Darn!  Why did I forget to wear gloves to town on this hot autumn day???

Brown fingers, which I’ve washed and bleached and done everything possible after apple peeling rear their ugly tips for all to see and for me to race through the transaction as quickly as possible without having to explain that those stains are just apple acid.

Over the years and through many embarrassing check stand experiences where it looks like my fingers have gone somewhere they shouldn’t have, I’ve learned to wear gloves on a regular basis while peeling apples, brushing horses and weeding my garden.

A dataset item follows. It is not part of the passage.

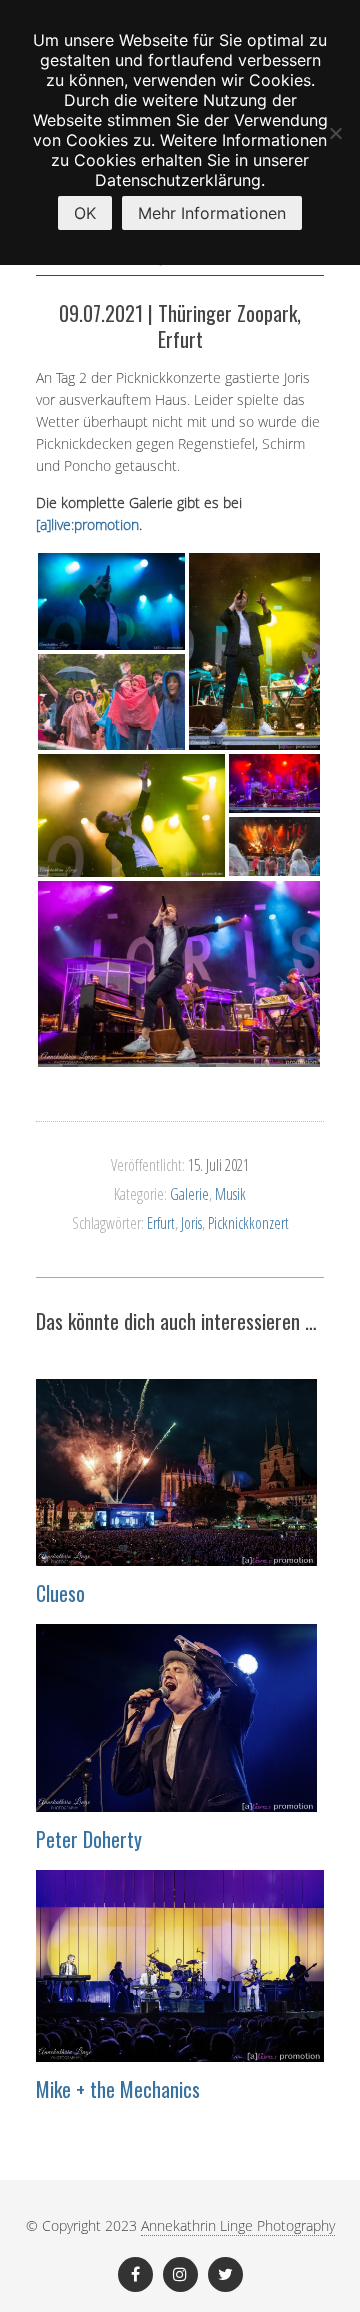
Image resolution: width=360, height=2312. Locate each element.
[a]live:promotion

While stuffing baby plants into compost, my skin seems to react like no other with its apparent affinity with dirt and grime.  Those fingers, especially on my right hand which I’ve recently realized does most of the weeding, meet up with a good pot of plant soil or some plain ol’ garden dirt, and they fall in love, marrying that dirt for life, it seems.

Dirty fingers and cracked thumb season has swooped in on my pathetic hands for yet another year.
 
Over the past few years, Bill has bought me two packages of those Costco gardening gloves----each package with six pairs of apple green, purple and pink.

I’ve worn them faithfully, and the gloves, like cheater glasses, are stashed in various places inside and outside the house, so I really have no excuse not to wear them.

Still, during spontaneous moments when I feel a need to either dig up dirt or pull some unsightly weeds and with no gloves are within reaching distance, I have fallen off the glove-wearing wagon a few times.

And, those brief moments are all it takes for my hands to turn into those telltale summer working hands.  I wonder sometimes how much good the glove-wearing even does when my hands continue to look so bad and ugly during the spring, summer and fall.

The fact that they’re old hands adds to the spectacle.  More wrinkles and dryer skin provide a bigger welcome to dirt stains, it seems.

It never seems to matter how often I try to wash, wash, wash that grime away, it stays----usually until winter when dirt has turned to cement and grass and weeds do not grow.

A few months into winter, my finger nails finally start looking normal again and those crusty-looking age lines on the fingers eventually turn somewhat pink.

It’s tough duty doing the gardening, weeding, and horse grooming when one’s hands endure such misery and cause so much embarrassment in public places. Nonetheless, that doesn’t stop me from digging in, pulling and doing my best to reduce the weed population.
 
I guess the next time I go to town, sign a check at the counter and feel self-conscious about my weed-pulling, dirt-digging fingers, I should announce to everyone around me that these are “working hands, and you oughta see my garden . . . it looks a lot better than my fingers.

Happy Thursday.  More weeds await!


1 comment:

Anonymous said...

check stand or bridge table - it's easy to see who spends times in their gardens.... those hands are hands generally belong to people I admire!